Birds of prey are protected species in the United Kingdom, and criminal offences against them are covered by the Wildlife and Countryside Act 1981. But it is a crime that is difficult to monitor, due to the remoteness of many of the areas in which the birds live and cultural and social pressures in certain sectors of the rural community which discourage reporting. Incidents of egg thefts and illegal killings of birds of prey, including red kites, peregrine falcons and barn owls, increased in England during the lockdown periods of the COVID-19 pandemic as the absence of the public emboldened gamekeepers and miscreants. In Wales, however, the number of offences has decreased, as egg thefts have fallen dramatically there.

The Royal Society for the Protection of Birds (RSPB) began recording raptor persecution in 1990. Their Birdcrime report covers known offences against birds of prey.
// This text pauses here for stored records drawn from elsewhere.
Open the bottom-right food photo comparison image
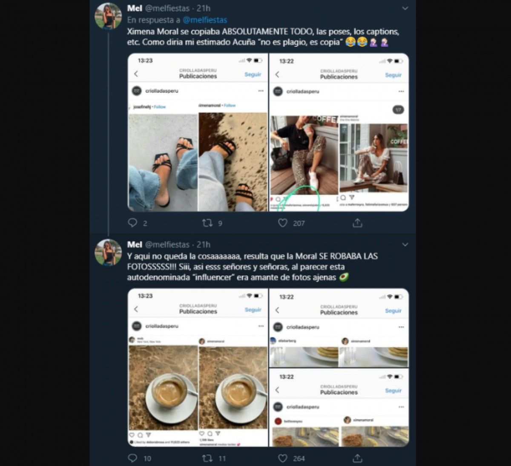click(339, 408)
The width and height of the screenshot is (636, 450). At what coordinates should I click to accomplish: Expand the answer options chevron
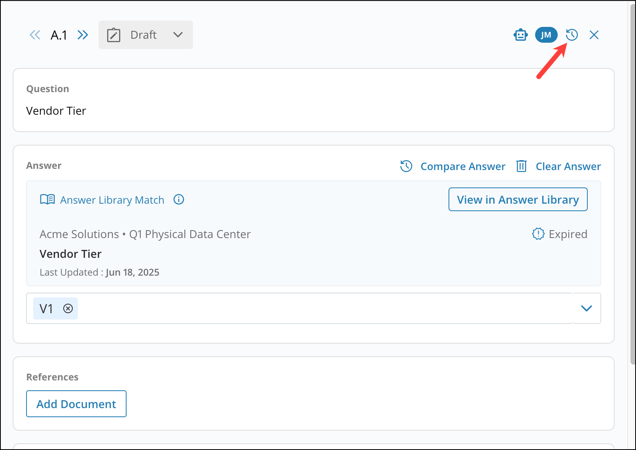pyautogui.click(x=586, y=308)
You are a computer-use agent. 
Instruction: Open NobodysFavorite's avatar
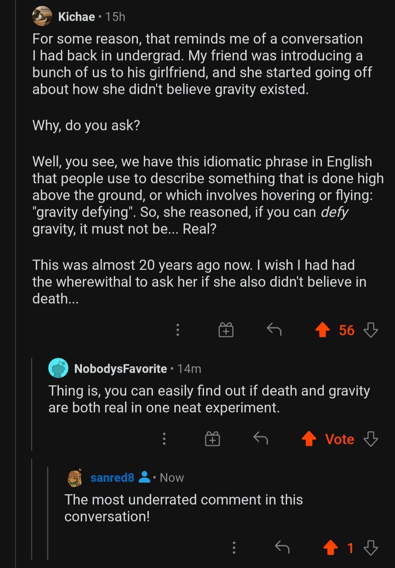[58, 368]
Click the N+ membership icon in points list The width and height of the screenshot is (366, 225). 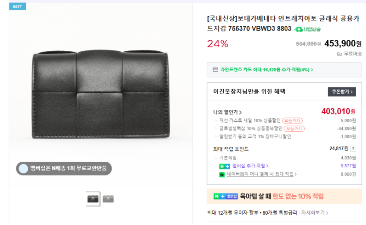[224, 166]
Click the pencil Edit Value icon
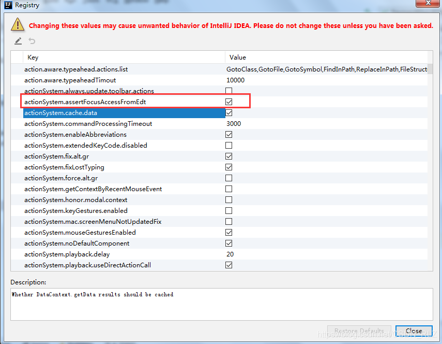 [18, 40]
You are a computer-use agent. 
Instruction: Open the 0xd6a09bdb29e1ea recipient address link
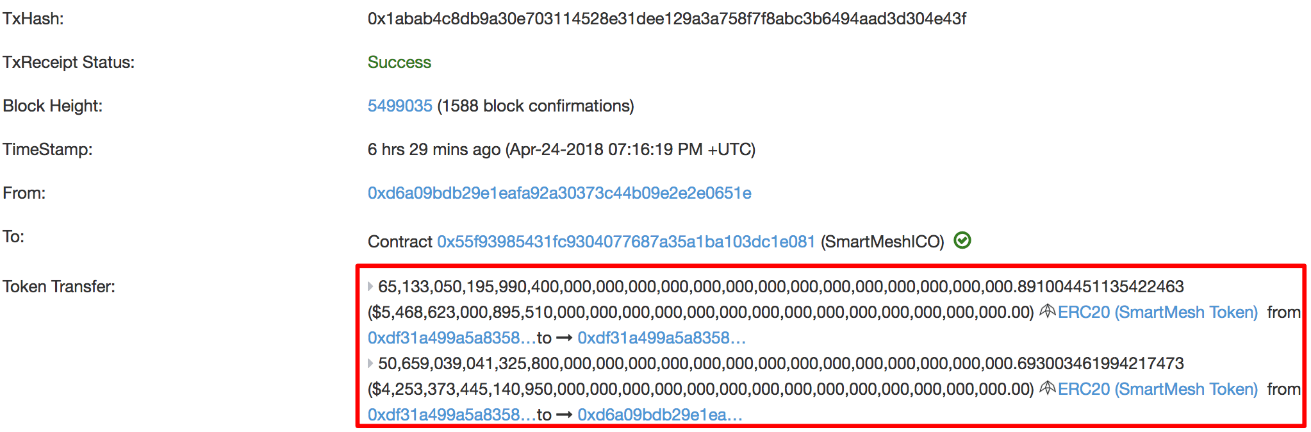[660, 415]
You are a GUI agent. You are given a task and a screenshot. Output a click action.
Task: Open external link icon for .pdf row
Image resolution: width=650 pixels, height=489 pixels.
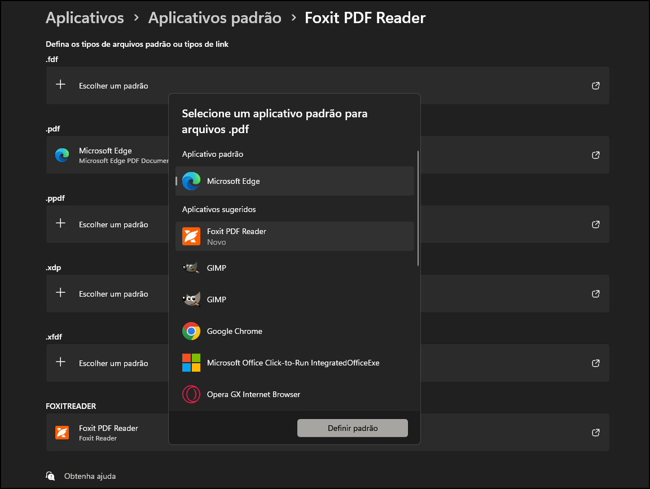[x=595, y=155]
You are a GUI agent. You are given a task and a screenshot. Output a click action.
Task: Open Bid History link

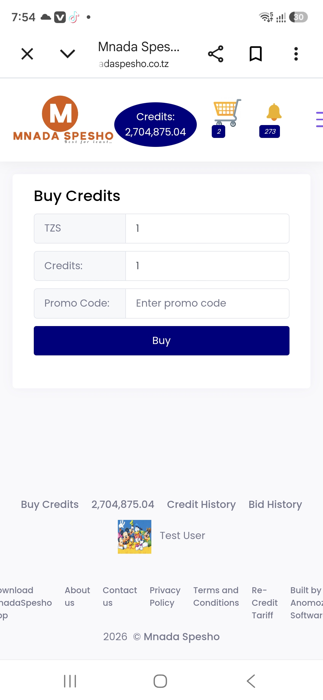[275, 504]
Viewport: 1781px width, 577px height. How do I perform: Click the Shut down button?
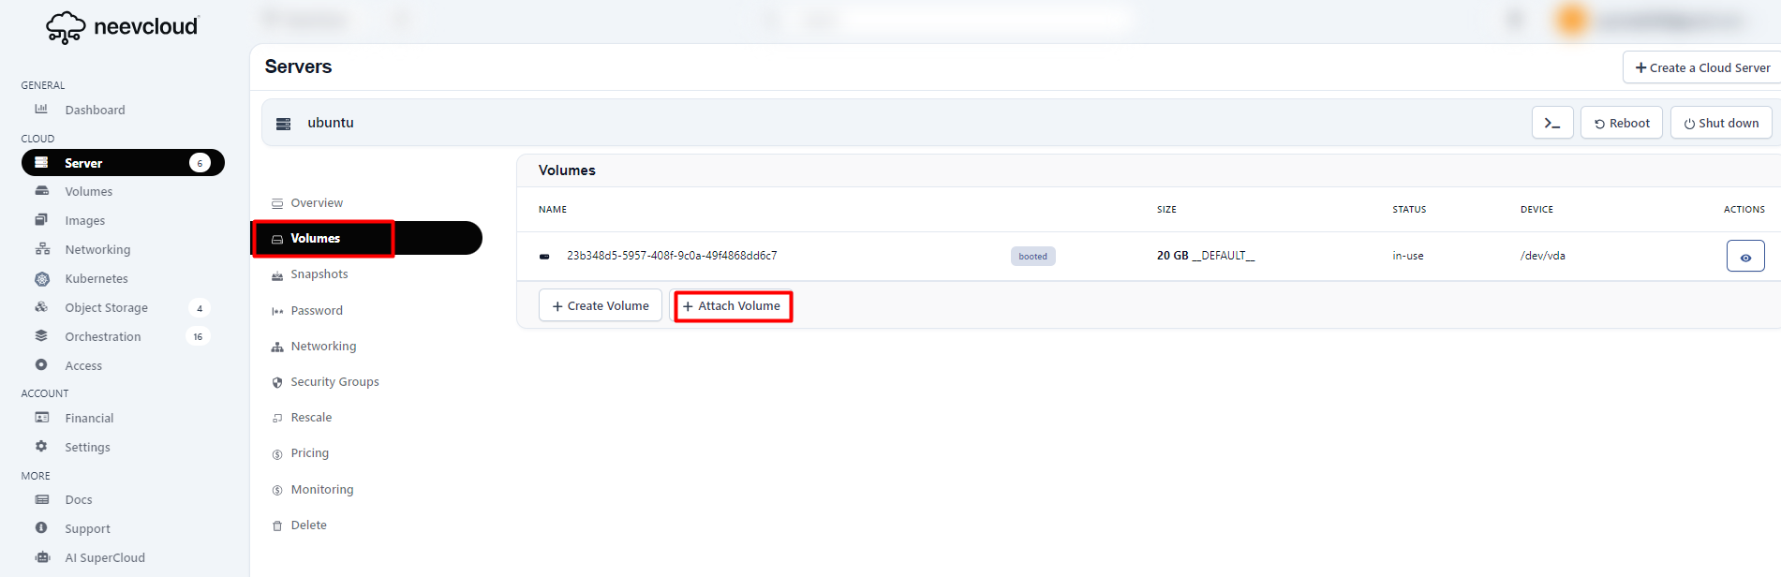1720,123
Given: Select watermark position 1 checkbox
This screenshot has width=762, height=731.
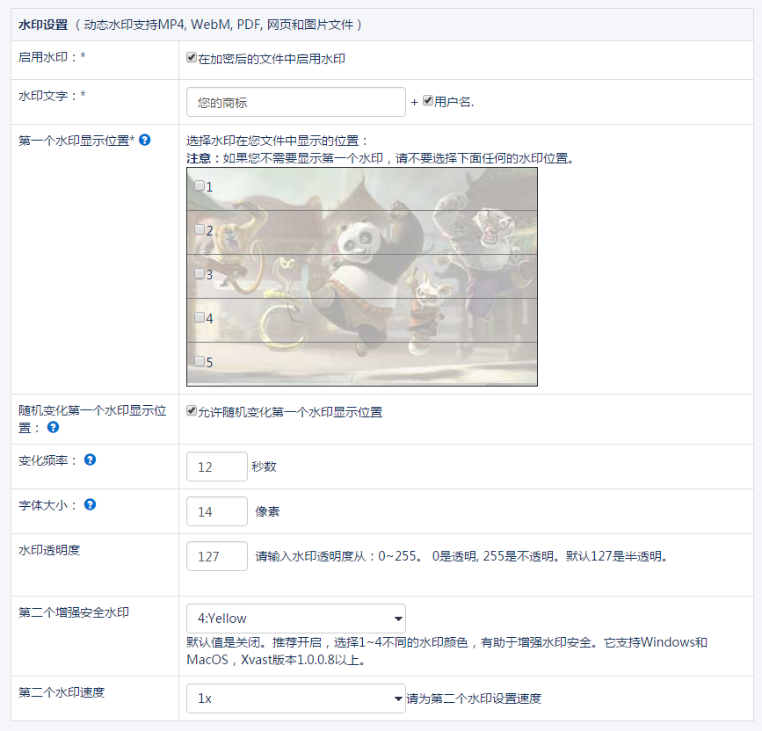Looking at the screenshot, I should tap(200, 185).
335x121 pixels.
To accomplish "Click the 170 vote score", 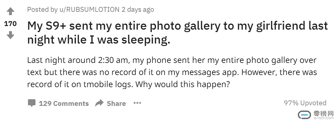I will 10,24.
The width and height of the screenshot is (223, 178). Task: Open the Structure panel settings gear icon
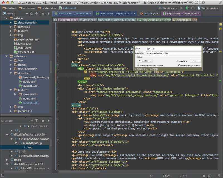tap(43, 121)
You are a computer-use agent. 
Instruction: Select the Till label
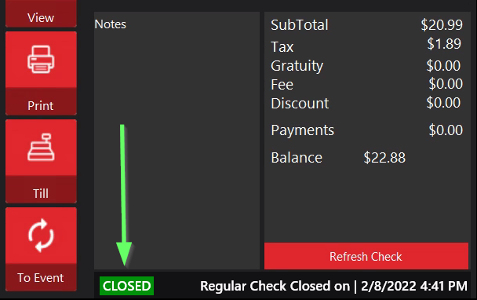(x=41, y=193)
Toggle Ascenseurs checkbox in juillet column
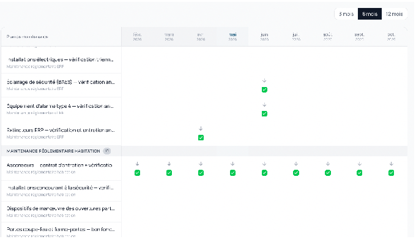 296,173
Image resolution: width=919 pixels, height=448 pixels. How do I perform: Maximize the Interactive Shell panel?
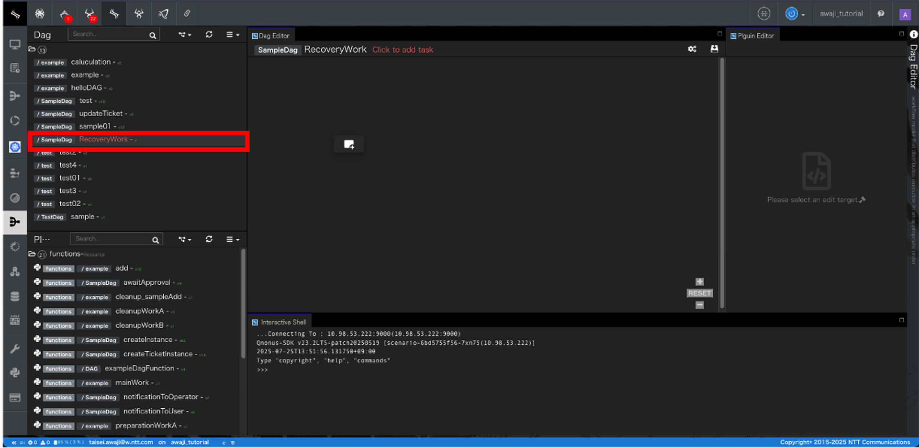(901, 320)
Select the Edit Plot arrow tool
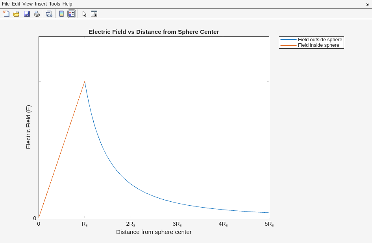This screenshot has height=243, width=372. coord(84,14)
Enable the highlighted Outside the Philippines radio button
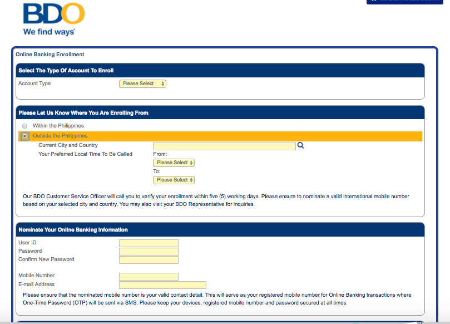 pos(24,135)
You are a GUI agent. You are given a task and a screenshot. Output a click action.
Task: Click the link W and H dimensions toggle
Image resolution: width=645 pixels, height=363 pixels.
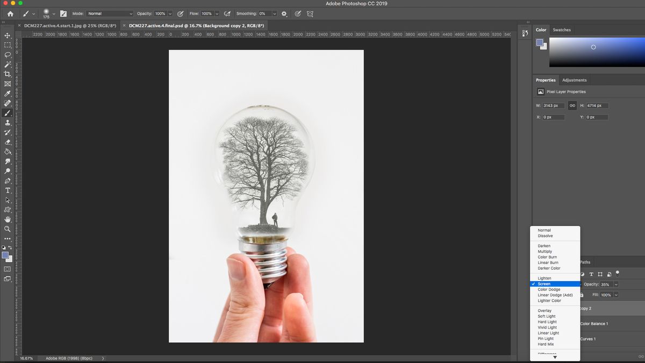pos(572,105)
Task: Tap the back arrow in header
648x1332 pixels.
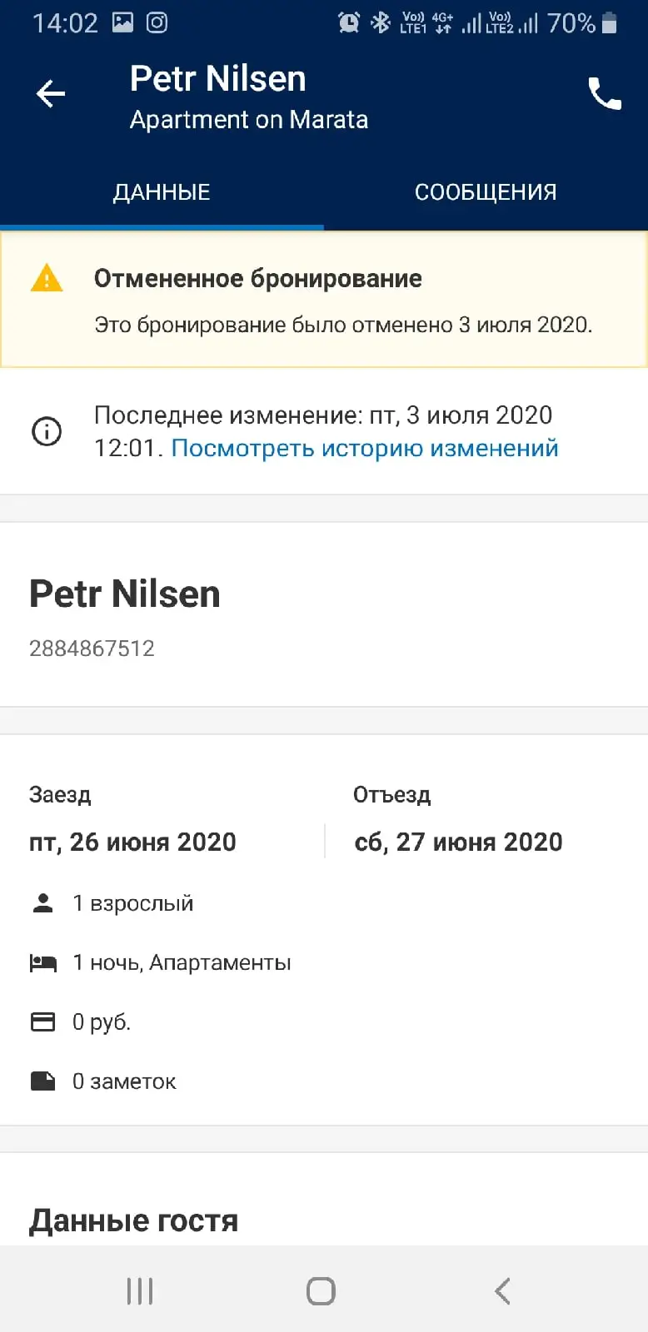Action: [x=51, y=94]
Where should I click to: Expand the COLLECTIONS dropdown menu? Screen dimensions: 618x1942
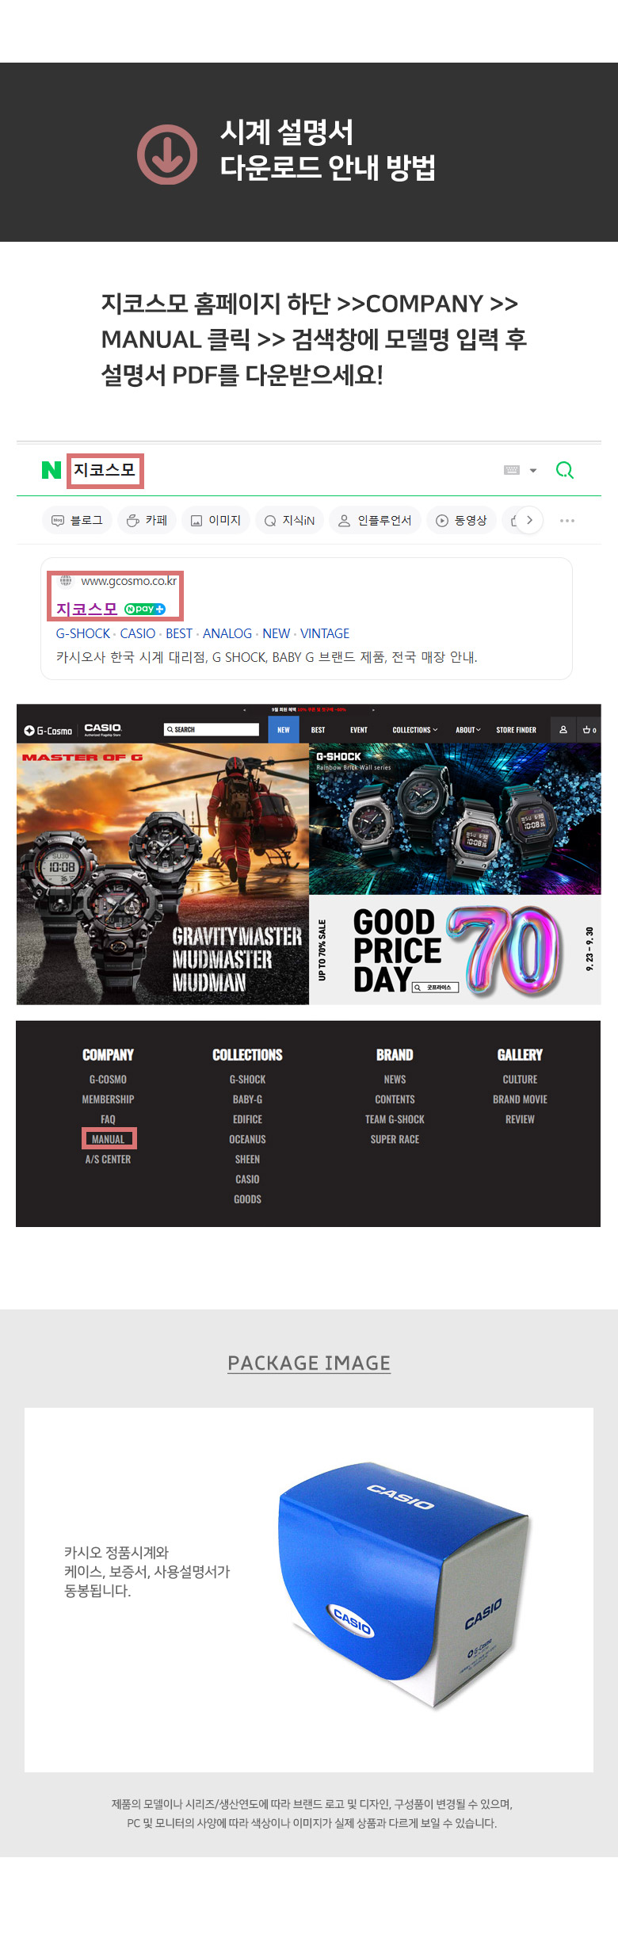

The report describes this crime as widespread and relentless, but results in very few convictions. In 2020 the RSPB confirmed 137 incidents. Many of the confirmed incidents occurred on land managed for gamebird shooting.

The Scottish Raptor Monitoring Scheme works to improve co-operation between organisations involved in raptor monitoring in Scotland. Founded in 1980, The Scottish Raptor Study Group monitor and record the fortunes of raptor species across Scotland. Since 2002 they have produced an annual report. In the Scottish Raptor Monitor Scheme common ravens are included as honorary raptors because they are ecologically similar.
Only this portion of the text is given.